*WHAT THE TASK REQUIRES*:
Could you return, unchanged, the part of the records that opens with the line containing "Click the black 로그인 button" and closes with the line containing "I will point(138,84).", including both of those lines?

*MATERIAL FOR THIS TASK*:
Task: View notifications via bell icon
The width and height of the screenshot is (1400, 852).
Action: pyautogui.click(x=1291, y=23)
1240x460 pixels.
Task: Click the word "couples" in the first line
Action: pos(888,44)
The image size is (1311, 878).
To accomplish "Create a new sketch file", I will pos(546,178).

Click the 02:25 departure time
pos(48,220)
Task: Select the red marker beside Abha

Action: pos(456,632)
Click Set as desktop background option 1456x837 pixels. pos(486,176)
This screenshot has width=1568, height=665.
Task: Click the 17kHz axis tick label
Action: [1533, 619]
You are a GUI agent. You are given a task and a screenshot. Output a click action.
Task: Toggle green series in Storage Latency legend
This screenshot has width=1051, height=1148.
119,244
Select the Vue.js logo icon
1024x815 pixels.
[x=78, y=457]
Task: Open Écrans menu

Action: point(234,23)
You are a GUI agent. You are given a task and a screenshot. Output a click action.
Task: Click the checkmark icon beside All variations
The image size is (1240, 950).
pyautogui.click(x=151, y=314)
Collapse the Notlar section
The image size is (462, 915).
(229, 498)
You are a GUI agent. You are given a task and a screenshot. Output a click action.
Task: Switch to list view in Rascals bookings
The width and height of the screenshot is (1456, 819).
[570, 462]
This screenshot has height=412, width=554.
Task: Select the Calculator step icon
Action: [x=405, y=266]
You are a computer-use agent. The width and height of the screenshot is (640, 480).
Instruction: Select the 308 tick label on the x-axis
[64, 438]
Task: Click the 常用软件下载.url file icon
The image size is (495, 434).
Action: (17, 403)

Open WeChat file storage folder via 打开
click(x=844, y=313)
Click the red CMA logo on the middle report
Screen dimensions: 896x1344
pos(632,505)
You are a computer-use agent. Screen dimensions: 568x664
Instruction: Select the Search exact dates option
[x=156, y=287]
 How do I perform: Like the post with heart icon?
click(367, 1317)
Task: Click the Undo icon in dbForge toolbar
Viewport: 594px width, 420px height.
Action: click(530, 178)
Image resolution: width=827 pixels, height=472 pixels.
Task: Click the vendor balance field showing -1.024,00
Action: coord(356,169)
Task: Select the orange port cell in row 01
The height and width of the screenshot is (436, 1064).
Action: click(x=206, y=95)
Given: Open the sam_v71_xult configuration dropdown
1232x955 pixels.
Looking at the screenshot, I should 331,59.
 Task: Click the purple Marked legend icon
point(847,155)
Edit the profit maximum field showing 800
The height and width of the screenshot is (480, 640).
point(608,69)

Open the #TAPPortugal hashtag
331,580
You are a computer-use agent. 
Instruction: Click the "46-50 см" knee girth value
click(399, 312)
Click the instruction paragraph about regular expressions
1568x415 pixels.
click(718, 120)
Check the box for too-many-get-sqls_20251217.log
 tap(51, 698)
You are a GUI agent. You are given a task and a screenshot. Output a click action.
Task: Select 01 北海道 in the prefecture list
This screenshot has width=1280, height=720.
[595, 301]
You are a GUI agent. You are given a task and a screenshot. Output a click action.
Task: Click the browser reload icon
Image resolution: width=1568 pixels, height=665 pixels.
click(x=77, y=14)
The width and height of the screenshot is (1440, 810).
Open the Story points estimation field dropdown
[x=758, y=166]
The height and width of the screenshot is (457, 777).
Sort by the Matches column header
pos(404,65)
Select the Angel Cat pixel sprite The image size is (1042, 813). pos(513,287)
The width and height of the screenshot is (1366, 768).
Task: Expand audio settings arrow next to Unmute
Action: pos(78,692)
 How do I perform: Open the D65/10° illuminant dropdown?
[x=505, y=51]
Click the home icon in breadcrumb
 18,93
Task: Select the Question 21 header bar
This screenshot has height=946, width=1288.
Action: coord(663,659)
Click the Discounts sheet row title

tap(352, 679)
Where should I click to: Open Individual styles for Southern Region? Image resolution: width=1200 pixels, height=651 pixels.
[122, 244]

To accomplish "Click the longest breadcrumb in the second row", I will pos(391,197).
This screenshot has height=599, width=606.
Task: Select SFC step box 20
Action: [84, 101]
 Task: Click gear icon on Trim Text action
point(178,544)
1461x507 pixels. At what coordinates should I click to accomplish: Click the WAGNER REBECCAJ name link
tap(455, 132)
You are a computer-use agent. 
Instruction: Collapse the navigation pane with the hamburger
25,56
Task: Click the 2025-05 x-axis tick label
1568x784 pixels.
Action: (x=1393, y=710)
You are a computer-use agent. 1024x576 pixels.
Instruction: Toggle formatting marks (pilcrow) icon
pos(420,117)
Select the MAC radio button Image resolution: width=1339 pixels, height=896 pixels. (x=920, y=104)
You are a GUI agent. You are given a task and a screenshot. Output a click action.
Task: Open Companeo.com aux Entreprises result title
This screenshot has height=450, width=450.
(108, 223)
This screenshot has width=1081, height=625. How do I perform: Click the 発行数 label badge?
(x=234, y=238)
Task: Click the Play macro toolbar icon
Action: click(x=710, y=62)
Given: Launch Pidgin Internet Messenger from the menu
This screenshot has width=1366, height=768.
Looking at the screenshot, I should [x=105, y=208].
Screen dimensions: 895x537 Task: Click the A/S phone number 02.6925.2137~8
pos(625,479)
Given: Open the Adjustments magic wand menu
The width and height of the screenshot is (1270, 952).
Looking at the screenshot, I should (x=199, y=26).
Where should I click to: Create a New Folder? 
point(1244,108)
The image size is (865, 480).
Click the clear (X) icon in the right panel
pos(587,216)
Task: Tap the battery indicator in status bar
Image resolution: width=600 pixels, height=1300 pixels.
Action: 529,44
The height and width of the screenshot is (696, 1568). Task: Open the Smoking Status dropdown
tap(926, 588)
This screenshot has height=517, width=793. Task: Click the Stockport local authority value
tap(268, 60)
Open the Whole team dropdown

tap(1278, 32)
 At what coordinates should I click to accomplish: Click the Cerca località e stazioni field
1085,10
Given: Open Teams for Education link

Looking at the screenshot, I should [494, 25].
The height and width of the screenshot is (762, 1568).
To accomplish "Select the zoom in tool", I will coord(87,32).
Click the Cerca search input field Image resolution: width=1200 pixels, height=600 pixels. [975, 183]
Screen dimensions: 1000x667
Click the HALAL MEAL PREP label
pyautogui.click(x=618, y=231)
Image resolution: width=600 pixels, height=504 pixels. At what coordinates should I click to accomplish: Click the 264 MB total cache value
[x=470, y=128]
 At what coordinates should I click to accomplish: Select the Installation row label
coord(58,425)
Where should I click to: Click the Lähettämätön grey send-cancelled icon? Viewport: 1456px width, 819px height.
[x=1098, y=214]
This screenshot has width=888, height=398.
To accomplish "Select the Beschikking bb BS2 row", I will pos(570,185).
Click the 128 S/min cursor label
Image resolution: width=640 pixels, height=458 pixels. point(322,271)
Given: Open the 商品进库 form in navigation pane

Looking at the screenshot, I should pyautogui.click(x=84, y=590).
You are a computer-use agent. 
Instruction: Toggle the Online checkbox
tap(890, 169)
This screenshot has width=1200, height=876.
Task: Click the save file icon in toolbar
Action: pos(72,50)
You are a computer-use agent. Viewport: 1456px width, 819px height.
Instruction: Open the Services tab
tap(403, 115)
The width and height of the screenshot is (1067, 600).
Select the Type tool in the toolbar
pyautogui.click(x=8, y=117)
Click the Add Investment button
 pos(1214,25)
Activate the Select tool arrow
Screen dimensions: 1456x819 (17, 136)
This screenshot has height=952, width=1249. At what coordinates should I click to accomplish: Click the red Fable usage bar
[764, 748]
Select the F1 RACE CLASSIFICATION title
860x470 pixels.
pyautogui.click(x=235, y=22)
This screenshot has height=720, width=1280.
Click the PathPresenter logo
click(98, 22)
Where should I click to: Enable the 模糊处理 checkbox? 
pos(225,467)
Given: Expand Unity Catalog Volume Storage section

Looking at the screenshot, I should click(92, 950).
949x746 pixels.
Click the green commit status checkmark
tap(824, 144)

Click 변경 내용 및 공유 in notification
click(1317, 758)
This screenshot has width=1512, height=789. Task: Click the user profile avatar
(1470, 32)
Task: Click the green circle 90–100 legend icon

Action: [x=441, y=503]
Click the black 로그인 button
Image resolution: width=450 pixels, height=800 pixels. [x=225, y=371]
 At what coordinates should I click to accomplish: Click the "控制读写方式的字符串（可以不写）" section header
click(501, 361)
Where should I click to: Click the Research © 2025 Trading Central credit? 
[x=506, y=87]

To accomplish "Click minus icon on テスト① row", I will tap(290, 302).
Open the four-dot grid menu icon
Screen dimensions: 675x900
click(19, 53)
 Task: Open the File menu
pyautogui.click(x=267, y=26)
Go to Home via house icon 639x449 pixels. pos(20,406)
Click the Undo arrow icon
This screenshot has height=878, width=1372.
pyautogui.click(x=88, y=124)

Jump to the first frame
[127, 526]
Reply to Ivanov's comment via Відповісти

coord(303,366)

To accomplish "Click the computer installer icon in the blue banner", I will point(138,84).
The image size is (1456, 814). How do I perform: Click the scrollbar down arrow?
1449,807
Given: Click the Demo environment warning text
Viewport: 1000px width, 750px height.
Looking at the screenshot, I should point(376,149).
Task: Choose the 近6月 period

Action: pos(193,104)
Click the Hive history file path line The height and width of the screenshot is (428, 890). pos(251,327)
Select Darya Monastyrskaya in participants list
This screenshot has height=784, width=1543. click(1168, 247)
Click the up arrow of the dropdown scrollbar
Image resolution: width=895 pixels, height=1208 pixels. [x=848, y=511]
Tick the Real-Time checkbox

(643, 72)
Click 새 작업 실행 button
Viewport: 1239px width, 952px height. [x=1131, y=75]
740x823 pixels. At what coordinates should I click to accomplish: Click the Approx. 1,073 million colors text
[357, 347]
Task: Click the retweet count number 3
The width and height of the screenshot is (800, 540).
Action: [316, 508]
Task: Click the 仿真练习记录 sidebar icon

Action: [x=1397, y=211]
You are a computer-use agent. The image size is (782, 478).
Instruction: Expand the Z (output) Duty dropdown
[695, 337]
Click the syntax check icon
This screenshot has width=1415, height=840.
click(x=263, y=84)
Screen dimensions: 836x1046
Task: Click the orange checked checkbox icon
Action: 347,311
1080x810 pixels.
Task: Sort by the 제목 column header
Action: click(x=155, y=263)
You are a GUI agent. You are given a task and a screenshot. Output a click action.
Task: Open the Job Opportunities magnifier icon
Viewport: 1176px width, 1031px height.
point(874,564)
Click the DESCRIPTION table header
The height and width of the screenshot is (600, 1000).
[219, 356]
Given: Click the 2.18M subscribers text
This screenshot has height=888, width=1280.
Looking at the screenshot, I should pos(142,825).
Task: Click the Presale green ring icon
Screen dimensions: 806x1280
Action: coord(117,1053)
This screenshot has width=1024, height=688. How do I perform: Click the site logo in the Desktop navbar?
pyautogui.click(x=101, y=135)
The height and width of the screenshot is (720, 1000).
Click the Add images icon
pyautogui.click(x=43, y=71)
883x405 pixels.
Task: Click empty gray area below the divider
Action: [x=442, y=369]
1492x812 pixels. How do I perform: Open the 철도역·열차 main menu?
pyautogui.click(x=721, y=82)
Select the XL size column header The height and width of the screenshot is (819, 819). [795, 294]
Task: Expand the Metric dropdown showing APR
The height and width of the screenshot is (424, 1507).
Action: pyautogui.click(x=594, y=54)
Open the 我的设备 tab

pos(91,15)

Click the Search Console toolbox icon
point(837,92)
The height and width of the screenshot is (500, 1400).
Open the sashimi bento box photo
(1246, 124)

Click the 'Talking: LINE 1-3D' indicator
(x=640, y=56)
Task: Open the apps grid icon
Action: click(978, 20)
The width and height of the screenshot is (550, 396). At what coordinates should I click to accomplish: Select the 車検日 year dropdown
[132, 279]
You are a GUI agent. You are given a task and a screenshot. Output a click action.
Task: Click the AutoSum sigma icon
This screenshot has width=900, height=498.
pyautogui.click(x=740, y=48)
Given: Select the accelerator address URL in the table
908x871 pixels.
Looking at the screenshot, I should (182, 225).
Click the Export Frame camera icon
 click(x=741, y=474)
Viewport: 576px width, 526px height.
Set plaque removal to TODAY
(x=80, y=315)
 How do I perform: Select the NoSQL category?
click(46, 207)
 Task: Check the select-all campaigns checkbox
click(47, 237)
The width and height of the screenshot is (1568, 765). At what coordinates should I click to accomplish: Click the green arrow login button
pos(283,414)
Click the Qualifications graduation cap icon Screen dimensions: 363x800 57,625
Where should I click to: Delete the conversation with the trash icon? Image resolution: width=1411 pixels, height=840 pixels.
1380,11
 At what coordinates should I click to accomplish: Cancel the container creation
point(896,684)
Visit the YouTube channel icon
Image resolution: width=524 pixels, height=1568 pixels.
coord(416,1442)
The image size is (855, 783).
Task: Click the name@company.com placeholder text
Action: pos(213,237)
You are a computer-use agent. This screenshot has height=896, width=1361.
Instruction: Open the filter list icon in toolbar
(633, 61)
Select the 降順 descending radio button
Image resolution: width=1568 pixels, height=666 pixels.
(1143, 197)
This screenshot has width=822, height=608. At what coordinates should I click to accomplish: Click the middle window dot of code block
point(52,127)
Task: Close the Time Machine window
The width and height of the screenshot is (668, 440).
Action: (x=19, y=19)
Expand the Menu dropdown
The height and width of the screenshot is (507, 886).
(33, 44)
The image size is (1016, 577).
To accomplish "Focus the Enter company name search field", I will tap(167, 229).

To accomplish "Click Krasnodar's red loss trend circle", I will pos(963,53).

*TASK RESPONSE*:
Click the black 로그인 button
Image resolution: width=450 pixels, height=800 pixels. [x=225, y=371]
 At what coordinates should I click to accomplish: Click the "控制读写方式的字符串（可以不写）" section header
click(501, 361)
Where should I click to: Click the Research © 2025 Trading Central credit? 
[x=506, y=87]

To accomplish "Click minus icon on テスト① row", I will tap(290, 302).
Open the four-dot grid menu icon
Screen dimensions: 675x900
click(19, 53)
 Task: Open the File menu
pyautogui.click(x=267, y=26)
Go to Home via house icon 639x449 pixels. pos(20,406)
Click the Undo arrow icon
This screenshot has height=878, width=1372.
pyautogui.click(x=88, y=124)

Jump to the first frame
[127, 526]
Reply to Ivanov's comment via Відповісти

coord(303,366)

To accomplish "Click the computer installer icon in the blue banner", I will point(138,84).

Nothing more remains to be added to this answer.